→ **Work instructions**
Could you output the entries that follow exactly, omitting any pictures they contain?

>>>>

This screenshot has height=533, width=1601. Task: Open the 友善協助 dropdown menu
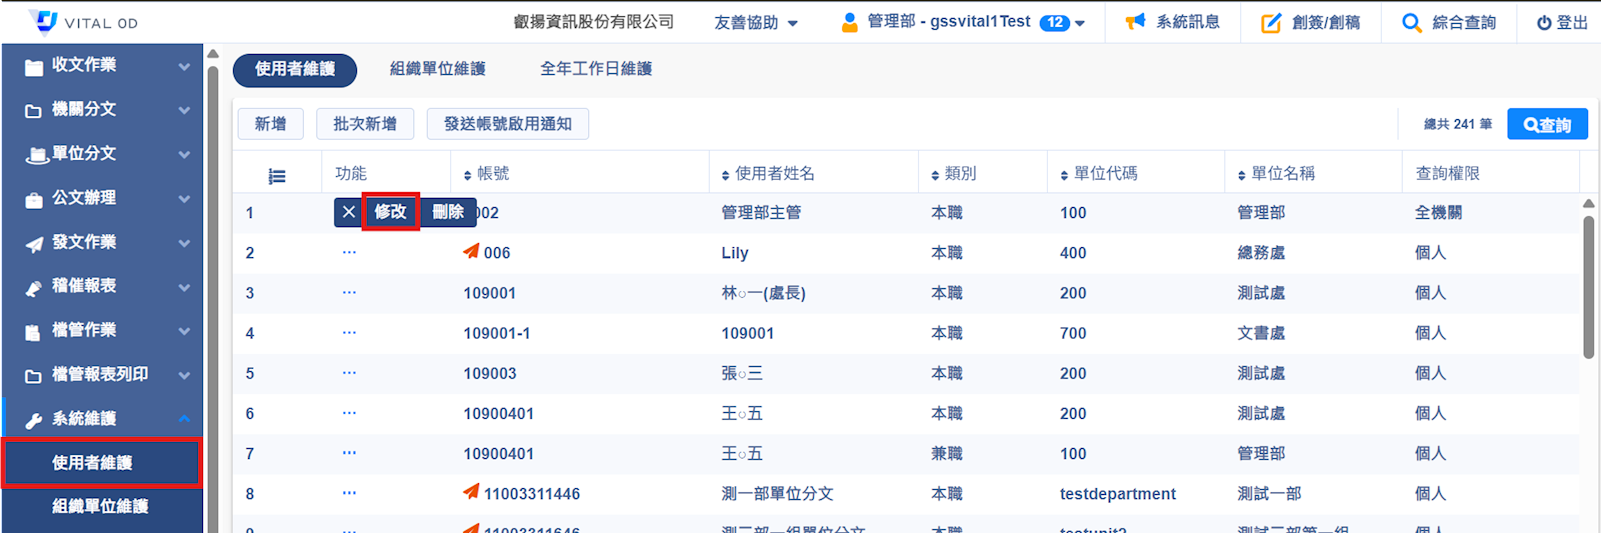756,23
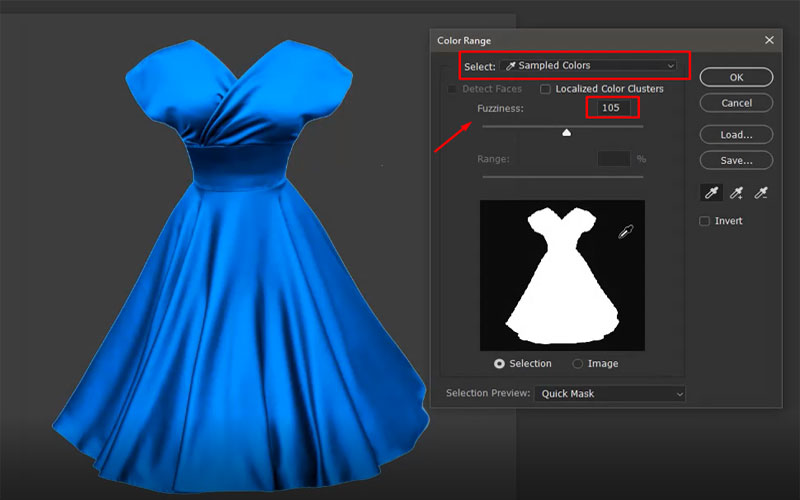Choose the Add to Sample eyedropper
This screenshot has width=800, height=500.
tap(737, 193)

<<<<

→ **Response to the exercise**
This screenshot has height=533, width=1601. Task: Open the 友善協助 dropdown menu
756,23
Choose the Add to Sample eyedropper
This screenshot has width=800, height=500.
tap(737, 193)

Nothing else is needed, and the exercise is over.